→ Complete the following:
• A. Please answer these questions using the facility announcement below:
(i) In which period is closing of the transaction expected?
(ii) On what date did the board of directors approve the Facility?
(iii) How many common shares were issued and outstanding as at the date of the announcement?
• B. Write out the stretch of the facility announcement from "The Facility will" through "quarter of 2019.", word for word.

[START Extract provided]

The Facility will include standard and customary project finance terms and conditions with respect to fees and conditions precedent to Closing (including satisfaction of remaining customary due diligence and other approvals) and remains subject to the completion and execution of definitive loan documentation. The issuance of securities under the terms of the Facility is subject to regulatory approvals. Closing of the transaction is expected during the fourth quarter of 2019.

 

Multilateral Instrument 61-101

 

Mr. Lassonde has beneficial ownership of, control or direction over, directly or indirectly, more than 10% of the issued and outstanding common shares of the Company and accordingly, the Facility and the issuance of the warrants insofar as they involve Mr. Lassonde would constitute a related party transaction for the purposes of Multilateral Instrument 61-101 – Protection of Minority Security Holders in Special Transactions (“MI 61-101”). The warrants to be issued to Mr. Lassonde in connection with the Initial Tranche of the Facility represent approximately 1.4% of the 186,081,200 common shares issued and outstanding as at the date hereof and are not expected to result in a material change to Mr. Lassonde’s shareholdings. The Facility, including the participation of Mr. Lassonde and issuance of warrants in connection therewith, was considered, and ultimately approved by the board of directors of the Company on October 15, 2019. The Company is not required to obtain a formal valuation for the Facility by virtue of section 5.4 of MI 61-101. In addition, the Company is relying on the exemption from the formal valuation and minority approval requirements of MI 61-101 set out in section 5.5(a) and section 5.7(a) of MI 61-101 as the fair market value of the Facility and the warrants insofar as it relates to interested parties is not more than 25% of market capitalization.

[END Extract provided]
[START Supplied information]

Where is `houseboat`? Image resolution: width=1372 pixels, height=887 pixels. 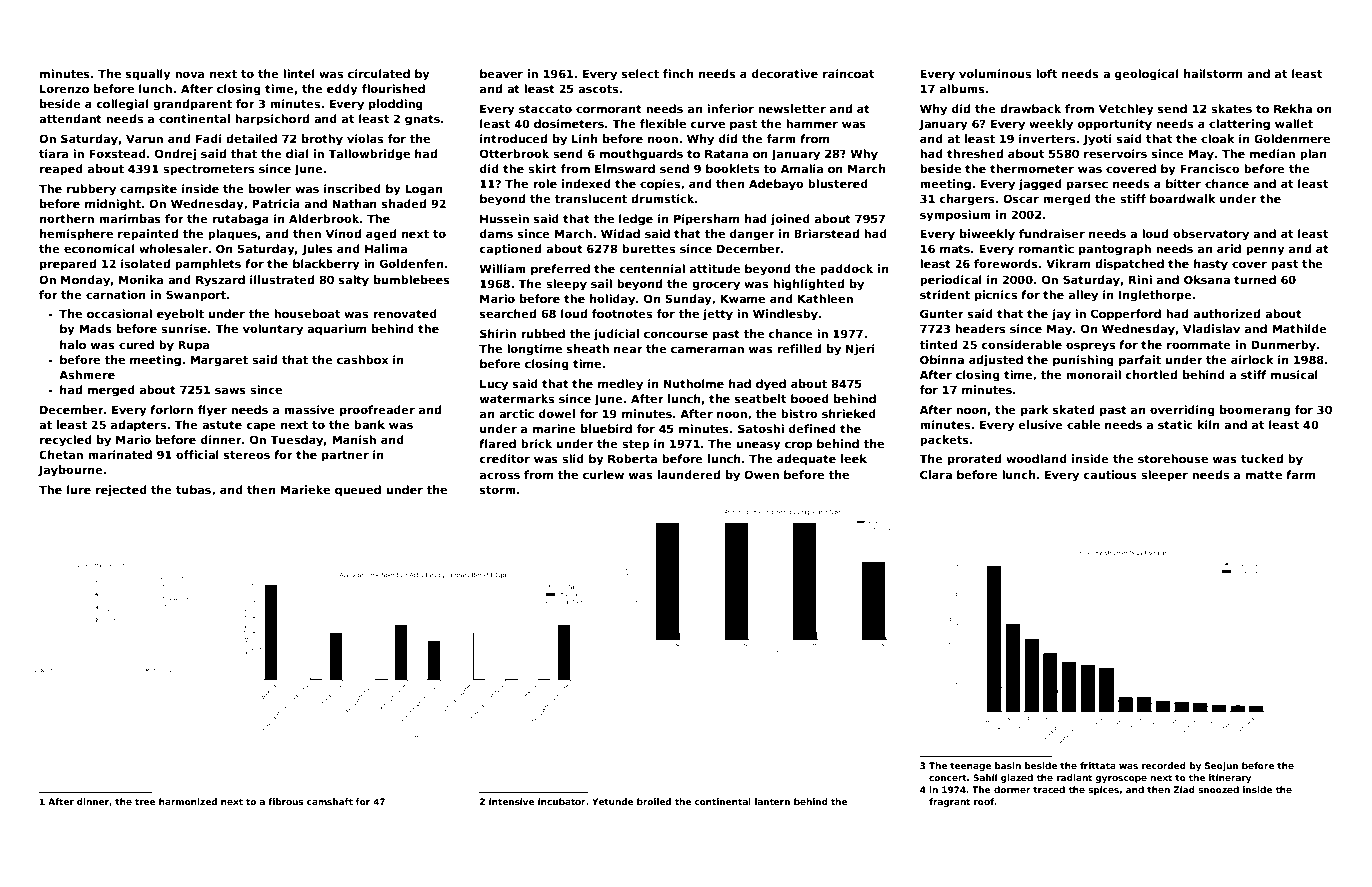
houseboat is located at coordinates (307, 313).
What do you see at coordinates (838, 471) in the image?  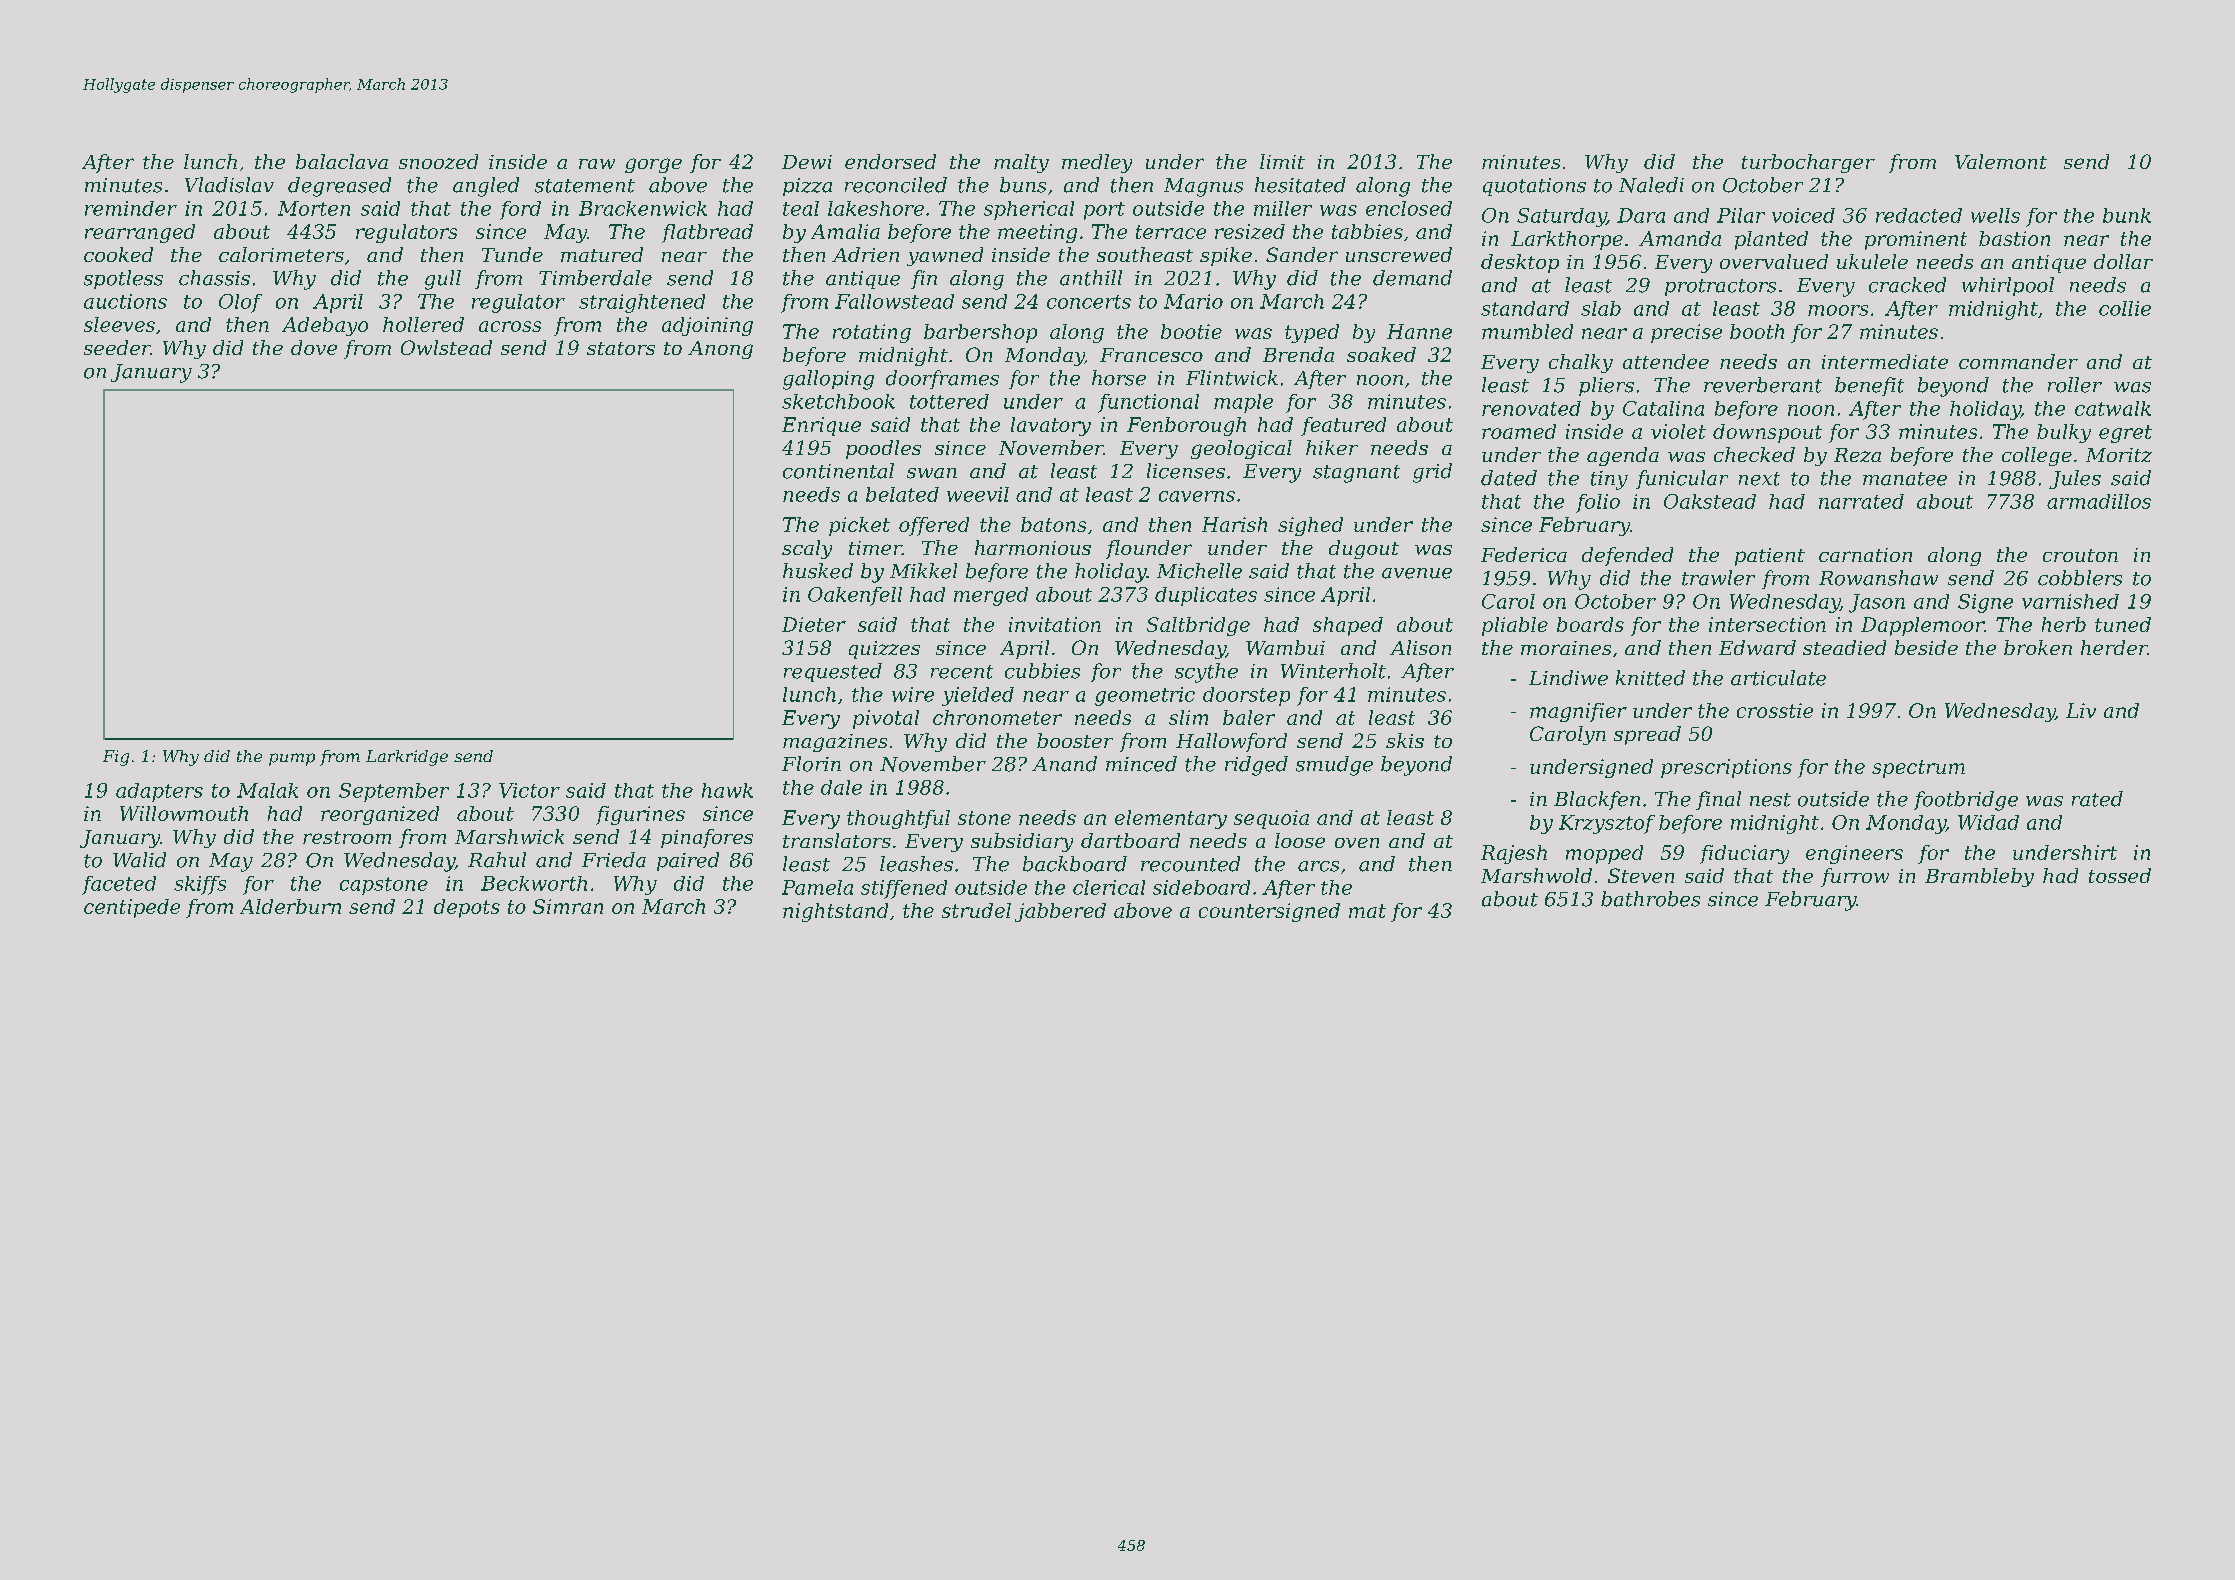 I see `continental` at bounding box center [838, 471].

[END Supplied information]

→ Solutions in order:
• A.
(i) The fourth quarter of 2019.
(ii) October 15, 2019.
(iii) 186,081,200.

• B.
The Facility will include standard and customary project finance terms and conditions with respect to fees and conditions precedent to Closing (including satisfaction of remaining customary due diligence and other approvals) and remains subject to the completion and execution of definitive loan documentation. The issuance of securities under the terms of the Facility is subject to regulatory approvals. Closing of the transaction is expected during the fourth quarter of 2019.